▶ _Source information_
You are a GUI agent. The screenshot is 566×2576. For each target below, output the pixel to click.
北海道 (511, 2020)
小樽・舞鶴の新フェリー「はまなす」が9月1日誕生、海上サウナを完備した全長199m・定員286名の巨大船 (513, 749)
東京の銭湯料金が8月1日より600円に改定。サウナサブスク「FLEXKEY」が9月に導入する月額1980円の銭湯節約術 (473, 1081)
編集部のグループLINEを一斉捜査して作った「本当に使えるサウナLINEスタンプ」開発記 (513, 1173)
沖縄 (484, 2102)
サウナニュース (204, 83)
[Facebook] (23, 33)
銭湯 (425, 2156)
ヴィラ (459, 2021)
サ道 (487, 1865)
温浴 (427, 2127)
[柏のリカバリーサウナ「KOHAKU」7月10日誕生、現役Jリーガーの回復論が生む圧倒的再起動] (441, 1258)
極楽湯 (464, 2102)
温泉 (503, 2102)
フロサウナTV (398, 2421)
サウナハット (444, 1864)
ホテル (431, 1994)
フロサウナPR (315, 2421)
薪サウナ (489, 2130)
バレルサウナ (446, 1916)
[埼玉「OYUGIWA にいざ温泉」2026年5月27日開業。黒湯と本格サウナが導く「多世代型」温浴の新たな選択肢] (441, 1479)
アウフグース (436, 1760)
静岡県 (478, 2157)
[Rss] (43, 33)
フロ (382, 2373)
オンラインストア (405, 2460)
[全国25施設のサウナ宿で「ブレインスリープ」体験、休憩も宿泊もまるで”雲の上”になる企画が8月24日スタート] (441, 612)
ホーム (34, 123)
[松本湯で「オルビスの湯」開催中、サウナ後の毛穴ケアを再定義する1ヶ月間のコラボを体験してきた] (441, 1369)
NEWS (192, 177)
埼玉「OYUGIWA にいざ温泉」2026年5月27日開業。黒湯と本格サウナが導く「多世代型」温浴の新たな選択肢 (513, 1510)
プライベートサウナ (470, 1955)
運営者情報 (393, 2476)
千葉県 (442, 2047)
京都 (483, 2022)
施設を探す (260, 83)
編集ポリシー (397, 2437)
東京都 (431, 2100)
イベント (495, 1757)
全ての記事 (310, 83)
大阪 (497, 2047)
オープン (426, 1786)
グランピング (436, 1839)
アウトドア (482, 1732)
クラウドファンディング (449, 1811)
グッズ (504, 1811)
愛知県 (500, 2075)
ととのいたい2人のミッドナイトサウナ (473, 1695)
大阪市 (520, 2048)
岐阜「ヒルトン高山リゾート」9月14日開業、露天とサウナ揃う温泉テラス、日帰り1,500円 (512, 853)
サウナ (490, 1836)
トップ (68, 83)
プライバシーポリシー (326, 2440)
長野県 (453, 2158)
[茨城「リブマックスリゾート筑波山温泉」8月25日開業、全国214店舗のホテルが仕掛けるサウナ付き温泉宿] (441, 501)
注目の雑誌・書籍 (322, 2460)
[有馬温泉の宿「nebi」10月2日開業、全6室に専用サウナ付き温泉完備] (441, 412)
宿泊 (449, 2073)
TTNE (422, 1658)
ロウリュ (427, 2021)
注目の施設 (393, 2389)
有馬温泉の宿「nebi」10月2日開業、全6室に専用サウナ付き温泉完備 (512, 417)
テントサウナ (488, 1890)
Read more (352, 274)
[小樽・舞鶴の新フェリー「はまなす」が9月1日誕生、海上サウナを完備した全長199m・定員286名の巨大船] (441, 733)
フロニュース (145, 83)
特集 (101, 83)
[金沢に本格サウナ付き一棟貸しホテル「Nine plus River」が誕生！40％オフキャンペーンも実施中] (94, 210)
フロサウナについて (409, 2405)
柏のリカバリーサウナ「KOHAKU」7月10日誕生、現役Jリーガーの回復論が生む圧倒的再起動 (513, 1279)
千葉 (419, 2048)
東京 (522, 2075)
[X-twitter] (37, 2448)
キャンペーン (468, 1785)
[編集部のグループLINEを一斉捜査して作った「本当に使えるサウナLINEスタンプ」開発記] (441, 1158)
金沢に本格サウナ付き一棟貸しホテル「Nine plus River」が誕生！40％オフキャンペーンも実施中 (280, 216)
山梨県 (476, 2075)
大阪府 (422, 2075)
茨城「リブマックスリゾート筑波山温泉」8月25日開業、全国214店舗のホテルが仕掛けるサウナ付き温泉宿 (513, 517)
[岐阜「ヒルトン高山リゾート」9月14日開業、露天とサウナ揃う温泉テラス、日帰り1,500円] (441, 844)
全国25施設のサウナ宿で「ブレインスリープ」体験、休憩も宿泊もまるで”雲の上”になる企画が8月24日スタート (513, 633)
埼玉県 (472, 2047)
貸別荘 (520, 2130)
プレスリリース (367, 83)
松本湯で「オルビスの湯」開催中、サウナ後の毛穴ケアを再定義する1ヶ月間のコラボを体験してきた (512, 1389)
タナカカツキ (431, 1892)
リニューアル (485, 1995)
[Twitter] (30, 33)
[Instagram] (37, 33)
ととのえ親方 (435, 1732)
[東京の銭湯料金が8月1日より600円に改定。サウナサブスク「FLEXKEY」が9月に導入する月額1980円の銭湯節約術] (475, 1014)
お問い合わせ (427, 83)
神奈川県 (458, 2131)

▶ _What you should do_
Write down again the exact lines running from the beginning of the data to the line containing "静岡県 (478, 2157)", with both ends included.

▶ _Answer section_
You are a GUI agent. The screenshot is 566×2576. For each target below, output the pixel to click.
北海道 (511, 2020)
小樽・舞鶴の新フェリー「はまなす」が9月1日誕生、海上サウナを完備した全長199m・定員286名の巨大船 (513, 749)
東京の銭湯料金が8月1日より600円に改定。サウナサブスク「FLEXKEY」が9月に導入する月額1980円の銭湯節約術 (473, 1081)
編集部のグループLINEを一斉捜査して作った「本当に使えるサウナLINEスタンプ」開発記 (513, 1173)
沖縄 (484, 2102)
サウナニュース (204, 83)
[Facebook] (23, 33)
銭湯 (425, 2156)
ヴィラ (459, 2021)
サ道 (487, 1865)
温浴 (427, 2127)
[柏のリカバリーサウナ「KOHAKU」7月10日誕生、現役Jリーガーの回復論が生む圧倒的再起動] (441, 1258)
極楽湯 (464, 2102)
温泉 (503, 2102)
フロサウナTV (398, 2421)
サウナハット (444, 1864)
ホテル (431, 1994)
フロサウナPR (315, 2421)
薪サウナ (489, 2130)
バレルサウナ (446, 1916)
[埼玉「OYUGIWA にいざ温泉」2026年5月27日開業。黒湯と本格サウナが導く「多世代型」温浴の新たな選択肢] (441, 1479)
アウフグース (436, 1760)
静岡県 (478, 2157)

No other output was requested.